The Play ransomware group has developed two special tools - Grixba and VSS Copying Tool - to increase the effectiveness of their cyberattacks. This was reported by Symantec specialists who discovered and analyzed the samples.
New tools allow attackers to:
- list users and computers on compromised networks;
- collect security, backup, and remote administration software information;
- copy files from the Volume Shadow Copy Service (VSS) to bypass locked files.
Grixba is a network scanning and information stealing tool used to enumerate users and computers in a domain. It also supports a "scan" mode that uses WMI, WinRM, remote registry, and remote services to determine what software is running on network devices.
When performing a scan function, Grixba checks for antivirus and security software, EDR solution suites, backup tools, and remote administration tools. In addition, the scanner checks for regular office applications and DirectX, potentially allowing hackers to determine the type of computer being scanned.
The tool saves all the collected data in CSV files, compresses it into a ZIP archive, and then exfilters it to the attackers' C2 server, providing important information so that the attackers can plan their next attack steps.

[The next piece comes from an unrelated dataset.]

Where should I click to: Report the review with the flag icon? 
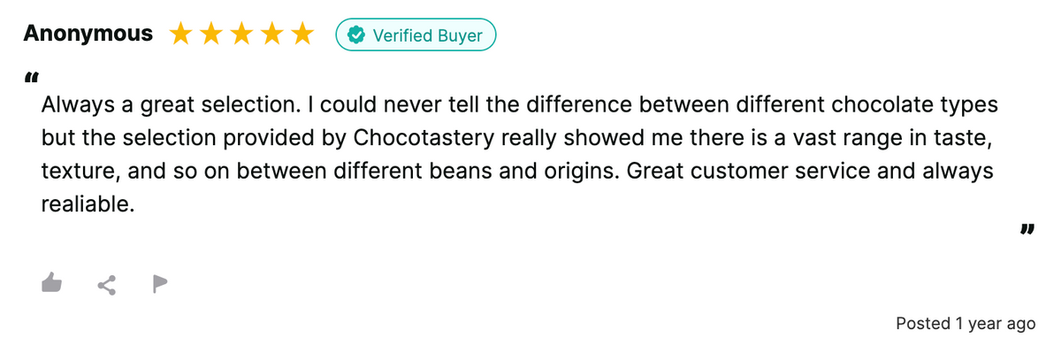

The VSS Copying Tool is the second tool in the Play group that allows cybercriminals to interact with the Volume Shadow Copy Service (VSS) via API calls using the associated .NET library AlphaVSS.
The Volume Shadow Copy Service is a Windows feature that allows users to create system snapshots and backups of their data at specific points in time and restore them in the event of data loss or system corruption. The VSS Copying Tool allows Play ransomware to steal files from existing volume shadow copies, even if those files are in use by applications.
Both tools were written using the Costura .NET development tool, which can create standalone executables that require no dependencies, making it easier to deploy malware on compromised systems.
Recall that the Play group claimed responsibility for the cyber attack on the American city of Oakland, which occurred in the first half of February. This attack severely disrupted the city's IT systems. Local authorities even had to declare a state of emergency in the city.
Also in January, Play hackers infiltrated the Rackspace email service using a zero-day exploit and gained access to some of the company's customer data.